El anuncio, en abril del año pasado, de que la novela sería publicada me tomó por sorpresa. Me alegró sentir que había podido influir para que se rescatara una obra que merecía mejor suerte que la de estar confinada en un archivo.
La publicación de En agosto nos vemos me ha dado una visibilidad inesperada. Por estos días he concedido entrevistas, he hablado una y otra vez sobre mi papel en el rescate y he sentido una mínima parte de lo que debió sentir García Márquez durante casi cinco décadas de fama que lo expusieron a los reflectores y el asedio de la prensa.
Mientras intento responder sin repetirme, me he preguntado por qué vine a ser partícipe de este fenómeno editorial que ni el mismo García Márquez conoció: la aparición de una novela suya de manera simultánea en montones de idiomas fue una experiencia que él jamás vivió.

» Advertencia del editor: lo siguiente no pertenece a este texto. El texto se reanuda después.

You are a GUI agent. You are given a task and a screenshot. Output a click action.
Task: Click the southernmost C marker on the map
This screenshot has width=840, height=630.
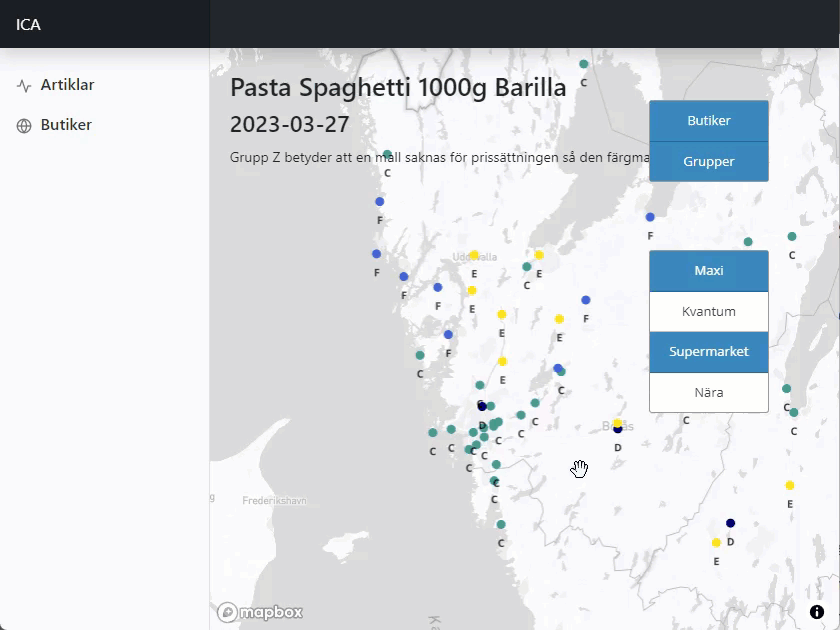click(501, 523)
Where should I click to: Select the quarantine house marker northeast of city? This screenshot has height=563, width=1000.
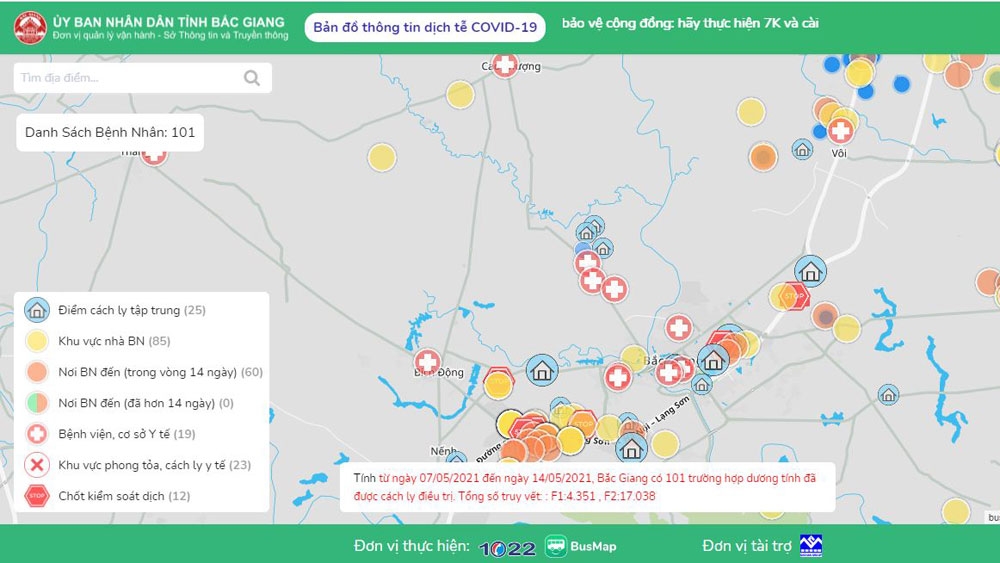810,271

Cuando escribí mi defensa de la obra no tenía el afán de la primicia. A lo largo de ocho años, muchos otros leyeron la novela en el archivo y pudieron haber hecho lo que hice. Pero quizá hacían falta algunos ingredientes.

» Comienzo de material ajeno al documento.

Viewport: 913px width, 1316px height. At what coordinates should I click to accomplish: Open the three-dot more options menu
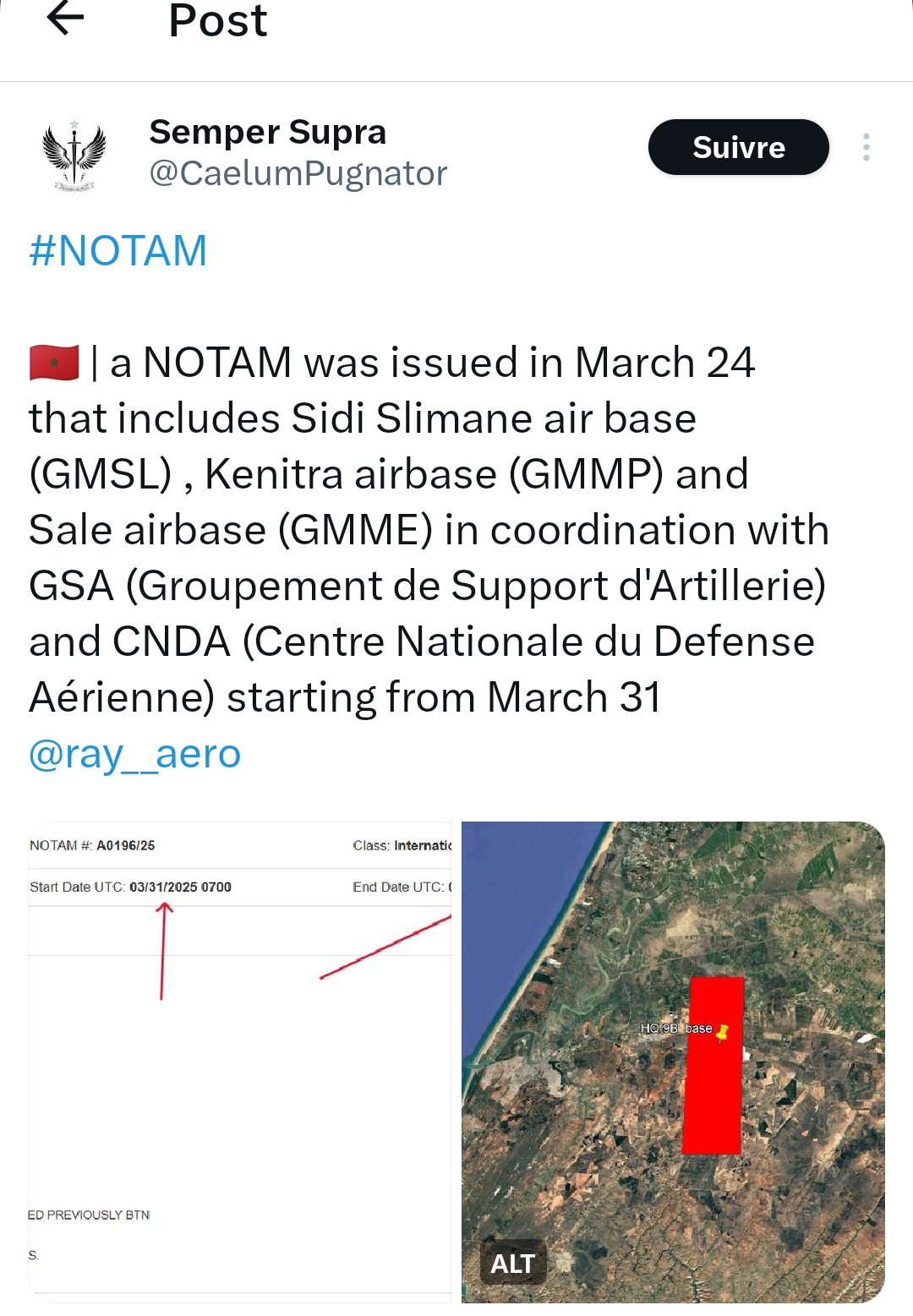(866, 147)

Al amor o el interés por la obra de García Márquez había que sumarle la experiencia de un autor de novelas para entender, entre versiones y borradores, que En agosto nos vemos era una novela terminada. Navegando entre versiones y tachaduras y enmiendas a mano, comprendí que solo hacía falta pulir algunos detalles, y que esa tarea la podía hacer un buen editor, conocedor del estilo de García Márquez.
He cometido suficientes novelas para saber que todo libro se termina dos veces: cuando uno siente que ha dicho lo que quería decir y cuando uno termina de corregir y lo entrega para su publicación. Lo que sentí al leerla fue que García Márquez había dicho lo que quería decir y que ese mensaje merecía ser conocido.

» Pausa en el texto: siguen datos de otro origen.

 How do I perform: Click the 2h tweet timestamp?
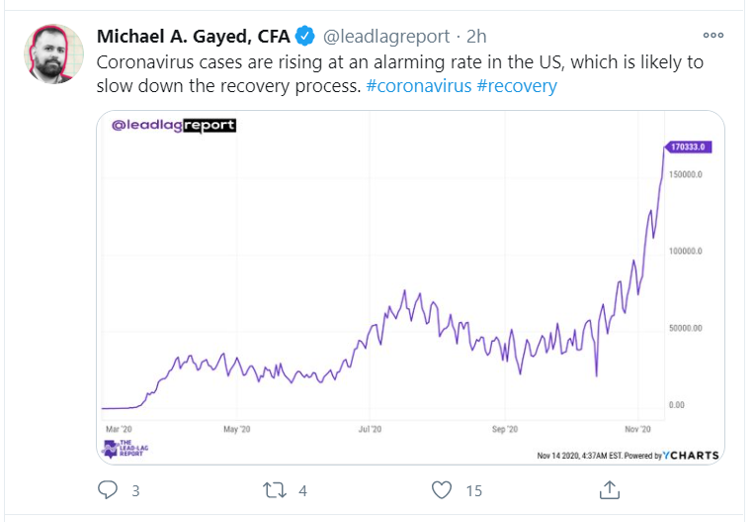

Pero hacía falta una condición más: el atrevimiento del periodista que piensa que con sus palabras puede alterar el curso de los hechos. Por eso me apuré a recurrir a la prensa y a la radio para cambiar el destino de una novela que había sido condenada al silencio y a la que, en mi opinión, le faltaba amor.
Soy consciente de que la publicación de En agosto nos vemos será objeto de múltiples cuestionamientos. Pienso también que muchos lectores agradecerán que se publique y apreciarán la soltura del lenguaje, la belleza de los temas y la riqueza de imágenes de esta novela llena de dimensiones por explorar.
Por mi parte he sentido, desde aquella experiencia solitaria de lectura en el Harry Ransom Center, que su rescate ha sido una tarea que me impuso mi patriarca.
*Profesor de Literatura Latinoamericana de la Universidad Estatal de Nueva York. Autor, entre otras, de las novelas El origen del mundo y Santa María del Diablo.